Security through obscurity is usually a terrible idea. Almost all the time it gets published BECAUSE there’s a high likelihood of it being found out pretty soon, something is already in the wild, OR it was patched long ago.
We prioritize patching against anything actively exploited which usually happens BEFORE patches even get written.
Companies are informed before the public, they are then given a period of time before the public release of the info in order to fix it. This is how its worked for quite a while now.
Hiding the information does nothing, someone out there is possibly already using the attack anyway and making it public forces the company to act instead of sweeping the problem away.
(Though AMD likes to make the fixes optional when they do get around to it anyway but details.)
It is really interesting and stupid to inform about vulnerabilities because if some competent hacker dont know about it now it does :D
CacheWarp was discovered earlier this year and AMD was informed in APRIL.
The researchers gave AMD 8 months to come up with a patch before publication.
You can’t blame the researchers for publishing their work, they gave AMD plenty of time to address it.
Security through obscurity is usually a terrible idea. Almost all the time it gets published BECAUSE there’s a high likelihood of it being found out pretty soon, something is already in the wild, OR it was patched long ago.

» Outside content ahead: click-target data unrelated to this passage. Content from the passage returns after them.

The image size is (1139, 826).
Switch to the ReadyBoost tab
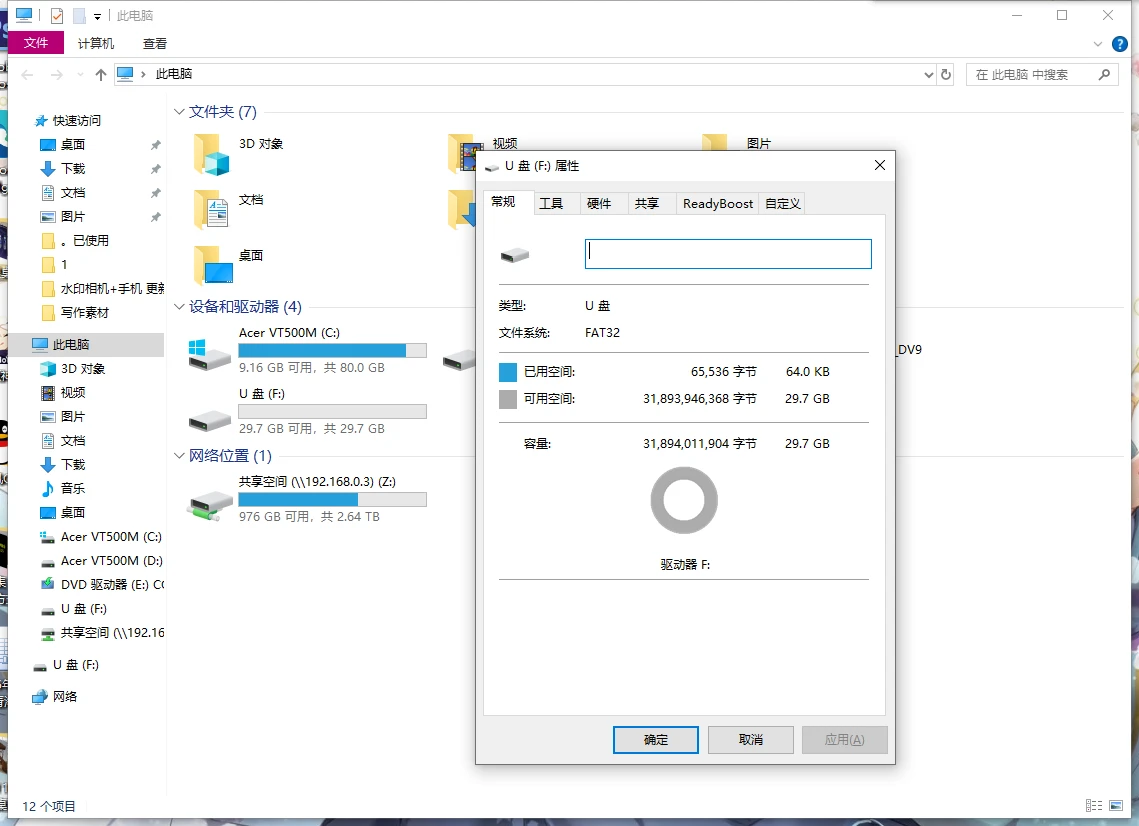[x=717, y=203]
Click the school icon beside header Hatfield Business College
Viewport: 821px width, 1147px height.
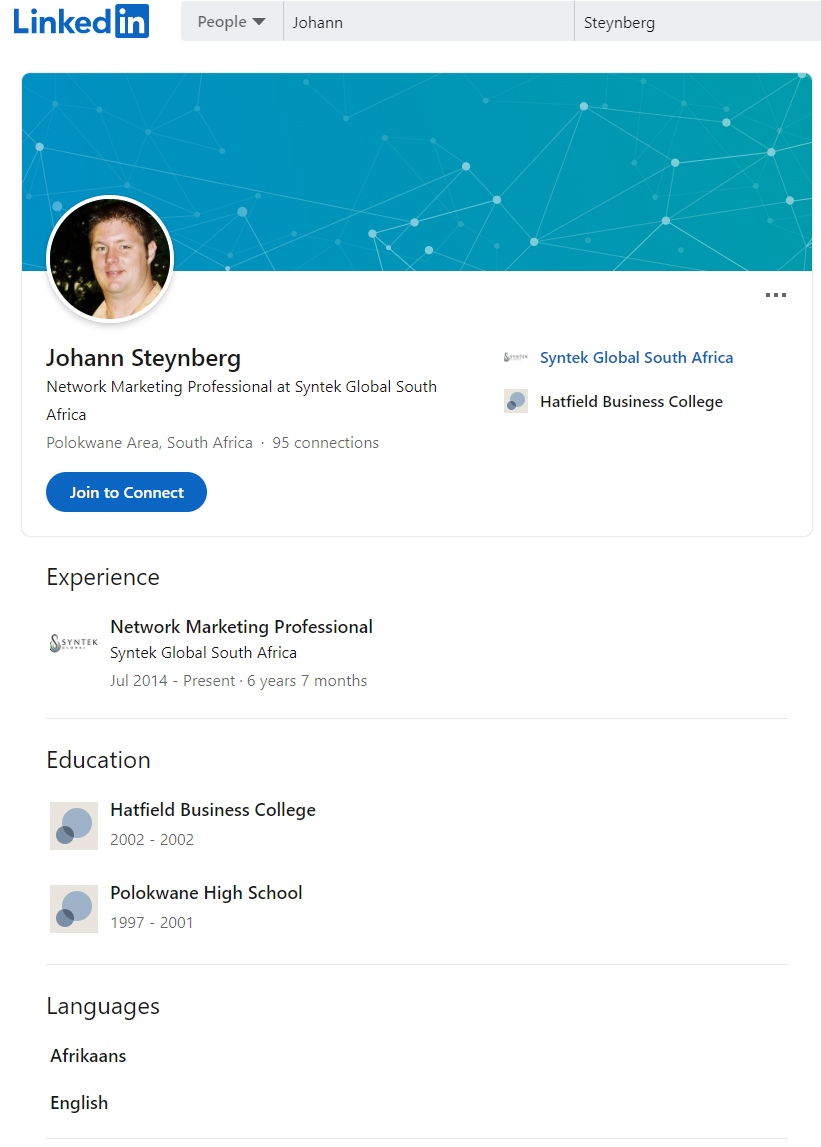[516, 401]
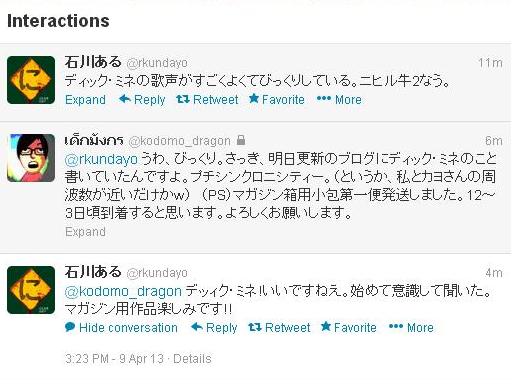Hide conversation on the last tweet
This screenshot has height=389, width=517.
[121, 327]
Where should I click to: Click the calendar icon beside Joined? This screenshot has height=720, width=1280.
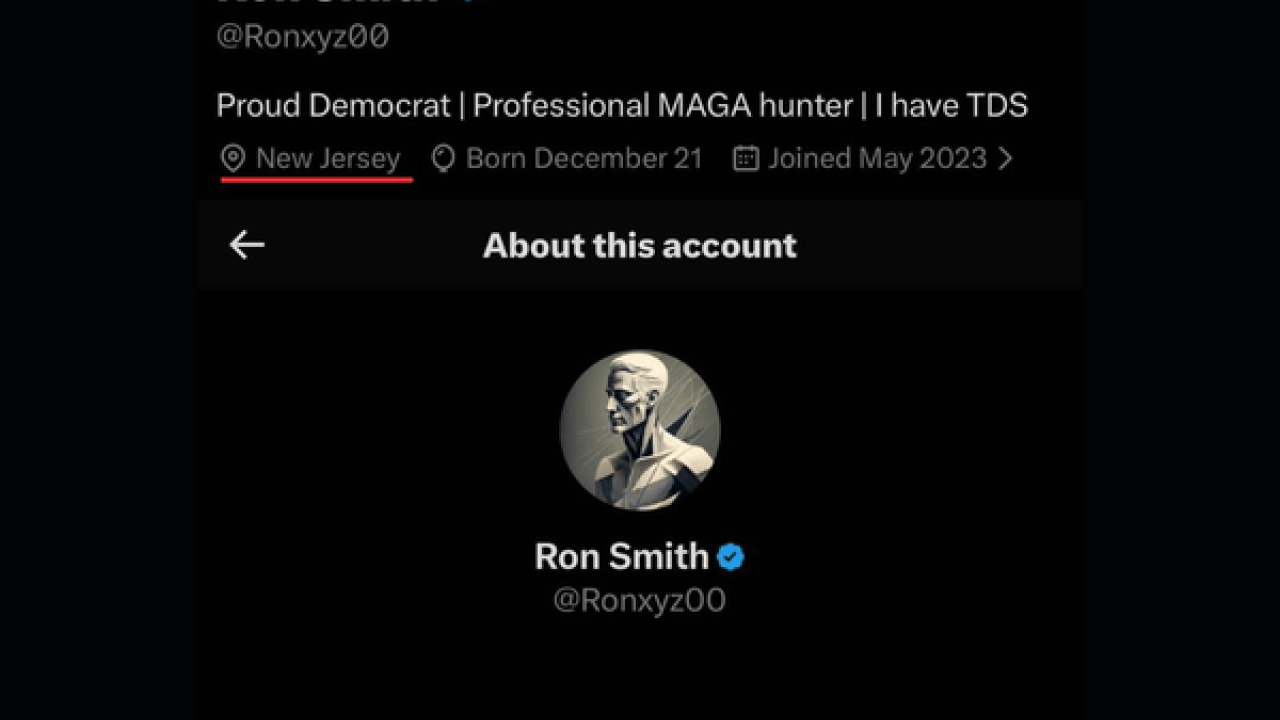pyautogui.click(x=745, y=158)
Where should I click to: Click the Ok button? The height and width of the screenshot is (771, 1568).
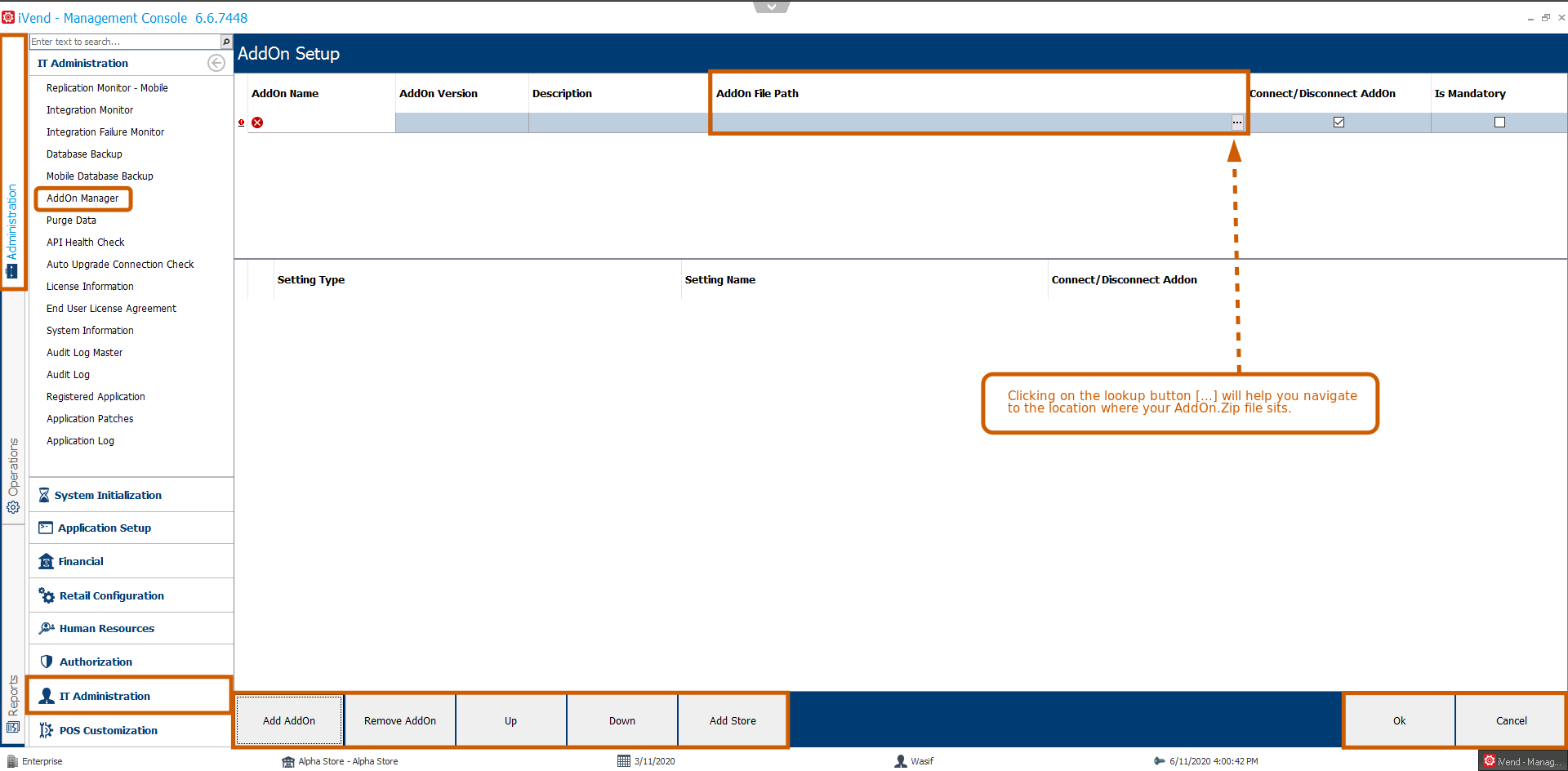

We prioritize patching against anything actively exploited which usually happens BEFORE patches even get written.
I thought they only did that after the fix…
Companies are informed before the public, they are then given a period of time before the public release of the info in order to fix it. This is how its worked for quite a while now.
Hiding the information does nothing, someone out there is possibly already using the attack anyway and making it public forces the company to act instead of sweeping the problem away.
(Though AMD likes to make the fixes optional when they do get around to it anyway but details.)